Sunday, October 02, 2005

Chapter 5 - Managing Surgical Complications

Vitreous Prolapse


Causes of Vitreous Prolapse

  • Capsular tear

    • Anterior tear extending posteriorly - most common cause
    • Posterior tear - secondary to phaco too deep, I/A, or another instrument
    • Pre-existing condition, e.g.: posterior polar cataract, iatrogenic from prior pars plana vitrectomy, penetrating lens trauma

  • Zonular dialysis

    • Iatrogenic from forceful rotation or pulling on the capsule
    • Pre-existing condition, e.g.: trauma, pseudoexfoliation, Marfan's

Signs of Vitreous Prolapse

  • Denial
  • Chamber deepens
  • Pupil widens
  • Lens material no longer centered
  • Particles no longer come to phaco or I/A
  • Lens no longer rotates freely


Basic Principles of Vitrectomy

Vitreous Presenting early in case - while most of crystalline lens is in eye

  • Strongly consider converting to ECCE

    • If topical, do subtenons injection for additional anesthesia [view video ].
    • Close temporal incision with 10-0 nylon suture and follow ECCE steps except use lens loop
    • Have Wescott scissors ready when looping out lens to cut vitreous
    • Close with 3-4 Vicryl safety sutures

  • Sometimes you can proceed with Phaco very carefully

    • Seal off capsular hole with liberal use of Viscoat (cohesive OVD will not work)
    • Keep phaco occluded in the lens as much as possible
    • Consider using sheets glide to seal off hole -- trap nucleus in AC
    • Work with one or two large pieces (rather than chopping into many small bits which may fall into the posterior-pole of the eye)

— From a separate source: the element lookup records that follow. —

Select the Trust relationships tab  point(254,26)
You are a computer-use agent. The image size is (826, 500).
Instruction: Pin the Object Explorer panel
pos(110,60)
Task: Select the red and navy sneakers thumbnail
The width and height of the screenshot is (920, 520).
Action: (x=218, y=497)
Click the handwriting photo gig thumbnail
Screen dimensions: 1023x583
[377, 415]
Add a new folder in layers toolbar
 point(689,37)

  • Following removal of residual nucleus

    • Anterior vitrectomy, perform Weck cell vitrectomy (i.e., using a Weck cell sponge to pull vitreous from wound and cutting vitreous with Wescott scissors. Remember that tugging on the vitreous also applies forces that are tugging on the retina where the vitreous is attached.)
    • Dry removal of residual cortical material with syringe on 27 gauge cannula
    • Use J-cannula if needed for subincisional material
    • Consider staining with Kenalog
    • Place IOL if possible in sulcus or AC IOL (if AC, don't forget peripheral iridotomy to prevent pupil block glaucoma)
    • Use Miochol to bring pupil down, which seats sulcus IOL. Also, peaked pupil helps to detect vitreous that is coming forward into the anterior chamber.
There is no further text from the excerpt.